Fin février 2022, je suis sollicité par l’équipe de Sur le front, émission animée par Hugo Clément et diffusée sur France 5 [1], pour évoquer le colza transgénique que la France importe pour produire des agrocarburants. Quelques jours plus tôt, un bateau de colza en provenance d’Australie a été déchargé. Il est destiné à alimenter l’usine Saipol (Groupe Avril), près de Rouen. Sur les images [2], on voit les graines de colza voler et se disséminer allègrement. Sur le bord de la route, à quelques kilomètres de l’usine de Saipol, j’aperçois du colza en fleur. J’en récolte soigneusement quelques plants que j’envoie à un laboratoire qui détecte la présence de colza transgénique MS8xRF3 [3].

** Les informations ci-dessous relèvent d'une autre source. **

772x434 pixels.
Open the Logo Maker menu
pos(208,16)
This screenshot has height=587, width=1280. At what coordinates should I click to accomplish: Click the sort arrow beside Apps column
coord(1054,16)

Au cours des dix dernières, les importations de colza dans le port de Rouen ont varié, par an, entre 175 000 et 550 000 tonnes pour une moyenne établie à 300 000 tonnes. Hémeline Macret, du cabinet d’études agro-économiques Tallage, nous informe que « la France a importé, entre juillet 2020 et juin 2021, 1,7 million de tonnes de colza », en provenance du Canada, d’Australie et d’Ukraine. D’après une autre source information [4], la très grande majorité de ce colza est importée par l’entreprise Saipol, dont une usine est établie dans la banlieue de Rouen, pour la production d’huile alimentaire [5], de biodiesel et de tourteaux de colza. Interrogée sur les importations dans d’autres ports français, cette même source estime que la très grande majorité des colzas importés dans d’autres ports français est destinée aux usines de l’entreprise Saipol. Nous avons cherché à connaître exactement le marché du colza importé mais les ministères de l’Agriculture et de l’Environnement ne nous ont pas répondu. Mme Macret nous répond qu’elle « ne dispose pas de ces informations, [et que] ce sont des données industrielles [qui] ne sont pas divulguées ».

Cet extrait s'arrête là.